Había descubierto cómo había muerto Boom Boom. O, en cualquier caso, me había demostrado a mí misma lo que venía sospechando hacía días. Sentí un dolor agudo en el diafragma, como si alguien hubiese clavado una agujita en él y me pinchase cada vez que respiraba. Eso es lo que quiere decir la gente cuando dice que le duele el corazón. Quieren decir el diafragma. Sentía la cara húmeda. Me pasé una mano por los ojos, esperando encontrar sangre. Estaba llorando.
Después de un rato miré el reloj. Era la una. Me miré la cara en el retrovisor. Estaba muy pálida y mis ojos grises parecían muy oscuros por contraste. Había tenido mejores días, pero no podía evitarlo. Arranqué el motor y conduje lentamente por la estrecha calle. Sentía los brazos como si fuesen de plomo, tan pesados que apenas podía levantarlos hasta el volante. Habría sido muy agradable seguir los consejos de Bobby e ir a algún lugar cálido durante unas cuantas semanas. Pero en lugar de ello, seguí por la calle pasando ante la casa de los Phillips y me fui a la de los Grafalk.

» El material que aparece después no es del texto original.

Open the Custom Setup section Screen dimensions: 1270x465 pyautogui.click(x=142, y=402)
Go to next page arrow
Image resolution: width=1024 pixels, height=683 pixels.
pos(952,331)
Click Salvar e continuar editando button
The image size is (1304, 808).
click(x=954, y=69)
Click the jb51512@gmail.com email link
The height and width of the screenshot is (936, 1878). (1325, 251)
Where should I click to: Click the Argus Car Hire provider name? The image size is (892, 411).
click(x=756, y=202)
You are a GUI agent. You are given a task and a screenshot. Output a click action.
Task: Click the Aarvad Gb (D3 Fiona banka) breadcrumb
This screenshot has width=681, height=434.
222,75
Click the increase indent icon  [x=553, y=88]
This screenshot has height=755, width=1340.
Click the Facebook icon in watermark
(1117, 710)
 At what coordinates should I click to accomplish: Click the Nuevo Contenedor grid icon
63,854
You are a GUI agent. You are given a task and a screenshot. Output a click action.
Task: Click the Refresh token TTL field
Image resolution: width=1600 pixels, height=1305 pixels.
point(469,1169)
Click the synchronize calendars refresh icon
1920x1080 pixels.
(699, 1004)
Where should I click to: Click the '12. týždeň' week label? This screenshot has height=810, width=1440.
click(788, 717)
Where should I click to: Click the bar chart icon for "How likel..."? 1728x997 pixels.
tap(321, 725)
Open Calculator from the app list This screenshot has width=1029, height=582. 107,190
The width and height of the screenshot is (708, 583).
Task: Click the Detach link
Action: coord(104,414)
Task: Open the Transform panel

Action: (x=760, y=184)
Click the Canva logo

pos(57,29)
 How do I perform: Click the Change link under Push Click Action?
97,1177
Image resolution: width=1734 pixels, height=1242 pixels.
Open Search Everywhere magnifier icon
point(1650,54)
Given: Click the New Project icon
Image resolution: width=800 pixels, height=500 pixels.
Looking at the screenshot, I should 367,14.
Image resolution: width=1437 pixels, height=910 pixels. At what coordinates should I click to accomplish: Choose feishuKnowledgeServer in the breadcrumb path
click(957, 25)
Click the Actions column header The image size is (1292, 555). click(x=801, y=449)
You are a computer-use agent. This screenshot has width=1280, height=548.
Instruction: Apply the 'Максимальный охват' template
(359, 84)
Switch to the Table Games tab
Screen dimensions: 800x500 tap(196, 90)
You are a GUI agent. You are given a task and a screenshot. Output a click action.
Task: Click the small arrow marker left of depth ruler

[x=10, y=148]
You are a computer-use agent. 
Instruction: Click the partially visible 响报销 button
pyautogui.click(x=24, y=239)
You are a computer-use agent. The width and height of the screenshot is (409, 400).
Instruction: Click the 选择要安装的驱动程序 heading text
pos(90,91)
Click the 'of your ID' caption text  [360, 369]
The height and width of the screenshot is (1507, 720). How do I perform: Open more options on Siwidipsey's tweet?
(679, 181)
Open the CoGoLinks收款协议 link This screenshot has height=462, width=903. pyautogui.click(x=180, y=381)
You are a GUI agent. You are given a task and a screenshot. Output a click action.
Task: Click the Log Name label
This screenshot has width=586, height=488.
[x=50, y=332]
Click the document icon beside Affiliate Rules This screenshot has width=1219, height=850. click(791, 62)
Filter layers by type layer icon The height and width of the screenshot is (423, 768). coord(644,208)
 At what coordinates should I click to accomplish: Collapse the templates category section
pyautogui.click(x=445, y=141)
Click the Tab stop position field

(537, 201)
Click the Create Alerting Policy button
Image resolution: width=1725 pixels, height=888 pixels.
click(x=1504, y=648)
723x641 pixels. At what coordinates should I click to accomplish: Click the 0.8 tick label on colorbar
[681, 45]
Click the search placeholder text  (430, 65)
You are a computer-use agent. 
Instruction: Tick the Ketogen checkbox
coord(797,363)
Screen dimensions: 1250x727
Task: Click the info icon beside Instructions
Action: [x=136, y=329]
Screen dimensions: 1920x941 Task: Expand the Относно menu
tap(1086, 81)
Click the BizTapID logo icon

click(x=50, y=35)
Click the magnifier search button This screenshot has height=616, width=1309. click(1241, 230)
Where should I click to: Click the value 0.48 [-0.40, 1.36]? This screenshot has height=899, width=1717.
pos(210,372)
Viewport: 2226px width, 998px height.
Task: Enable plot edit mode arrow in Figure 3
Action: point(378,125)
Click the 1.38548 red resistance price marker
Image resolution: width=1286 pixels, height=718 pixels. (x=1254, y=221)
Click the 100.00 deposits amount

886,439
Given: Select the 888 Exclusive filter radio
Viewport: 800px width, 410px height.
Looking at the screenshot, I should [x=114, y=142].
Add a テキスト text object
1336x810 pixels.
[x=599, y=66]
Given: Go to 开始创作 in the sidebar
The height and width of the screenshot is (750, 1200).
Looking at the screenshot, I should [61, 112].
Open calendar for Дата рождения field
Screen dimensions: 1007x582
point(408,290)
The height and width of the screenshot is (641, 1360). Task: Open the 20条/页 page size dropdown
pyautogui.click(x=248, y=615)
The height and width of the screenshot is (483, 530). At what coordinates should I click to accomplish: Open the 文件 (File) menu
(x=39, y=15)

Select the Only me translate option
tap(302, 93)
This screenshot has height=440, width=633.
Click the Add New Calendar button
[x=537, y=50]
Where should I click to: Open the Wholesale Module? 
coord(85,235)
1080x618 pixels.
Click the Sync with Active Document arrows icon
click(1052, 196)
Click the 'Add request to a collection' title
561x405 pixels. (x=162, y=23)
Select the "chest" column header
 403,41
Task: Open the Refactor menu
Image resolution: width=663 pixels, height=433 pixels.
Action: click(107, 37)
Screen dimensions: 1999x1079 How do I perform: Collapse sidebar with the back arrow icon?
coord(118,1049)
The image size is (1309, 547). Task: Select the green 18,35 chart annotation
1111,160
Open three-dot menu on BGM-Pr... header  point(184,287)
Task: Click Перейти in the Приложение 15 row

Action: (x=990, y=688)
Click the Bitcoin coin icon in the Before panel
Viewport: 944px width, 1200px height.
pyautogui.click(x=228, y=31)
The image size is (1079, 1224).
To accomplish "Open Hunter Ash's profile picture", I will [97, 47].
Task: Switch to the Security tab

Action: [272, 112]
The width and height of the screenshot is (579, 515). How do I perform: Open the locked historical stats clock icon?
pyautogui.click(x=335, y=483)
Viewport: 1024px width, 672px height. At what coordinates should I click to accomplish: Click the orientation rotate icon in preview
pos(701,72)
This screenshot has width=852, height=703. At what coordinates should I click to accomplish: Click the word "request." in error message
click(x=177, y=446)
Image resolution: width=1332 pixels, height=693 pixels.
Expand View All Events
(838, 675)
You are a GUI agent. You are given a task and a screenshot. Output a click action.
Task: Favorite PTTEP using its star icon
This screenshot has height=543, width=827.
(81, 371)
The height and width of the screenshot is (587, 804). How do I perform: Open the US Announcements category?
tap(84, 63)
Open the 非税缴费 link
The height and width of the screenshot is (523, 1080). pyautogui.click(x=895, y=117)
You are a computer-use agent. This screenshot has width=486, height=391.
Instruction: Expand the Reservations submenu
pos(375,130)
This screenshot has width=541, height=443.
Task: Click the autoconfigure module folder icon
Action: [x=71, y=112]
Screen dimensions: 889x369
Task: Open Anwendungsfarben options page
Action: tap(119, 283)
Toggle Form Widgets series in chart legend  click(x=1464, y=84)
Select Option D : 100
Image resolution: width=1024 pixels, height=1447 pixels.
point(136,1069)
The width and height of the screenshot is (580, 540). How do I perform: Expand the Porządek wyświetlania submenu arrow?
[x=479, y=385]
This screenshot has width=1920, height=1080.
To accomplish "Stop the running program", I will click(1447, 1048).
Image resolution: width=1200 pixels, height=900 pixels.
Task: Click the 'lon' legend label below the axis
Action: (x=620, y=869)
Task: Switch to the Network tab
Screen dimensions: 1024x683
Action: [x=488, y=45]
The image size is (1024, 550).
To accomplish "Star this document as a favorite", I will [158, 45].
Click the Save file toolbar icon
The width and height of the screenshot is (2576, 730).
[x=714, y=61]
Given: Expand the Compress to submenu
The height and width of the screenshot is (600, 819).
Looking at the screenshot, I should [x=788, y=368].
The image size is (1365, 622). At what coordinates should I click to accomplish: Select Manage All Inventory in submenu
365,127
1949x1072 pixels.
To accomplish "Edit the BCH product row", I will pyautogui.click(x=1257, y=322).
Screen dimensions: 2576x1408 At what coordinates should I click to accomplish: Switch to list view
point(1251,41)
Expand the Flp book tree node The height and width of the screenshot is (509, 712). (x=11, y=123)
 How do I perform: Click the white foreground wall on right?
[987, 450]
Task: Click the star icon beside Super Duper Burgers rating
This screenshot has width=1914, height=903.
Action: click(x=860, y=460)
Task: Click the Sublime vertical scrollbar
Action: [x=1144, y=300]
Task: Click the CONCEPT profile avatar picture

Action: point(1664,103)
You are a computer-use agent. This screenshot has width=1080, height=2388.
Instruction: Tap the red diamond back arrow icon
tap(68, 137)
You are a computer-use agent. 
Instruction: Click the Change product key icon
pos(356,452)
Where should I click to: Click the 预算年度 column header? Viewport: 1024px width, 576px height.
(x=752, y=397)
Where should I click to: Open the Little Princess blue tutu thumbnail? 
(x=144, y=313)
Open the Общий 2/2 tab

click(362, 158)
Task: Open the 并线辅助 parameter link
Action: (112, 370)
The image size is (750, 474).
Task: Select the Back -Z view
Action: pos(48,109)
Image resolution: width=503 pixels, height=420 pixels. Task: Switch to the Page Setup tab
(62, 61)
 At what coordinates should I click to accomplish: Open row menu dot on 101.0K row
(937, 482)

El garaje estaba detrás de la casa, a la izquierda; no veía los coches y, por tanto, no sabía si estaban en casa. Subí el ancho y bajo escalón del porche delantero y llamé a la puerta. Pasaron un minuto o dos; iba a volver a llamar cuando la gruesa doncella, Karen, abrió la puerta. Me miró de mala gana. Recordaba el interés vulgar que yo había mostrado por los movimientos del señor Grafalk la semana pasada.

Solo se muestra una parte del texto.